◆ **PROBLEM DETAILS**: In the lines from the one holding "Контакты (395, 2170)" through the one holding "Образ жизни (242, 311)", inclusive, replace "Twitter" with "X" and write out those lines again, leaving everything else unchanged.

◆ **EXERCISE INPUTS**:
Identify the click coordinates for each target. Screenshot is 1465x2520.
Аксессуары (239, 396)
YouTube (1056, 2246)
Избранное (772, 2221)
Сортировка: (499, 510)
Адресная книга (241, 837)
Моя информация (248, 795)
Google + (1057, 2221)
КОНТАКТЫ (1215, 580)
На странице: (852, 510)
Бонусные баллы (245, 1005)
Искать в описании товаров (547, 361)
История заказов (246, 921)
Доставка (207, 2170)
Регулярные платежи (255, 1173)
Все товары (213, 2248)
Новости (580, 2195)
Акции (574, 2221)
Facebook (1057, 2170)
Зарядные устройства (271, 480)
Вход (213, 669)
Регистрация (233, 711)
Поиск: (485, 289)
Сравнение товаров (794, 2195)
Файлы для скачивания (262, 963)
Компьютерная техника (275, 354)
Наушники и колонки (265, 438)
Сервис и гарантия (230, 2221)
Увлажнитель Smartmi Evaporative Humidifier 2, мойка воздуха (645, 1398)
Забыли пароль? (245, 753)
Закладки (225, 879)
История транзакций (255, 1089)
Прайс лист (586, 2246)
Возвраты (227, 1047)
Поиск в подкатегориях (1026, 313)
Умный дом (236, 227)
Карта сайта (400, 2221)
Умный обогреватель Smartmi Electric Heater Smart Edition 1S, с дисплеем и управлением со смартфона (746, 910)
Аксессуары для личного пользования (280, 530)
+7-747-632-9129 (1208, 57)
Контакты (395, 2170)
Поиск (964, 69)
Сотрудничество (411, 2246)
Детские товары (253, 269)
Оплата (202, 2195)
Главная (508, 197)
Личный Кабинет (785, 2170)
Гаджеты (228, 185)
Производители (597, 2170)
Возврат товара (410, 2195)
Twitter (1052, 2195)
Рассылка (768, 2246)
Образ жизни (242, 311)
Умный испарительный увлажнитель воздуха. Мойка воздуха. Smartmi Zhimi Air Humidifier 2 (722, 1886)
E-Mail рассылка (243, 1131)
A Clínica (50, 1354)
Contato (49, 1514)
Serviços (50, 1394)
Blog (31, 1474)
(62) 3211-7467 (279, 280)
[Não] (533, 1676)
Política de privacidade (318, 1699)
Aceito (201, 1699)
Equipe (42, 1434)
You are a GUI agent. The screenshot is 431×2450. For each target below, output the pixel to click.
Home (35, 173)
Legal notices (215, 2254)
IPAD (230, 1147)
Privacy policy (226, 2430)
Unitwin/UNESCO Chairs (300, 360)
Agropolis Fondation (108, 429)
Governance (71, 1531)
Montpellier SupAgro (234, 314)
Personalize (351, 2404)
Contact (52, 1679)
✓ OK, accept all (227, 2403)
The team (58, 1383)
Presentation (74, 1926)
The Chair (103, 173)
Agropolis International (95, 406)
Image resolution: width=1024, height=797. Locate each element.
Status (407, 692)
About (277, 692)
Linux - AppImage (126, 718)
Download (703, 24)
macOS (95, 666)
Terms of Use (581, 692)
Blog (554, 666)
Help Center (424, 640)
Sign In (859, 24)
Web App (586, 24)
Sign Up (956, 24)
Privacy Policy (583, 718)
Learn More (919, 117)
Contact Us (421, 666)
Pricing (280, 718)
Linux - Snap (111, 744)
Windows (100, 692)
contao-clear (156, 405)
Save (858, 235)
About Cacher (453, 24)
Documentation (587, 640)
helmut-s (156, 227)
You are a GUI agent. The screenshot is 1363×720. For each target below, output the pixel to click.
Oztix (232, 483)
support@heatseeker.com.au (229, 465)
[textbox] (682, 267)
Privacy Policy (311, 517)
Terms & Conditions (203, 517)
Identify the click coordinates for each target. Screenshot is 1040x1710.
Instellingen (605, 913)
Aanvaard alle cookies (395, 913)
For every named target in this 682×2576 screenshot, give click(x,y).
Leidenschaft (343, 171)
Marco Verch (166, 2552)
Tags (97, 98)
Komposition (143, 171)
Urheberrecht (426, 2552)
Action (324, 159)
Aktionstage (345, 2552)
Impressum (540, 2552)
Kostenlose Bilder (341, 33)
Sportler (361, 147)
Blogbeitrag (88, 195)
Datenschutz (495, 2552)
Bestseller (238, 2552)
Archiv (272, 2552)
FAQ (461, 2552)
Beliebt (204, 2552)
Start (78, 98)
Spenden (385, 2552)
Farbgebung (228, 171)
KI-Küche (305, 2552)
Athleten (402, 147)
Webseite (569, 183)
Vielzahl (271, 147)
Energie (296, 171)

◆ **ANSWER FOR THIS EXERCISE**:
Контакты (395, 2170)
Поиск (964, 69)
Сотрудничество (411, 2246)
Детские товары (253, 269)
Оплата (202, 2195)
Главная (508, 197)
Личный Кабинет (785, 2170)
Гаджеты (228, 185)
Производители (597, 2170)
Возврат товара (410, 2195)
X (1052, 2195)
Рассылка (768, 2246)
Образ жизни (242, 311)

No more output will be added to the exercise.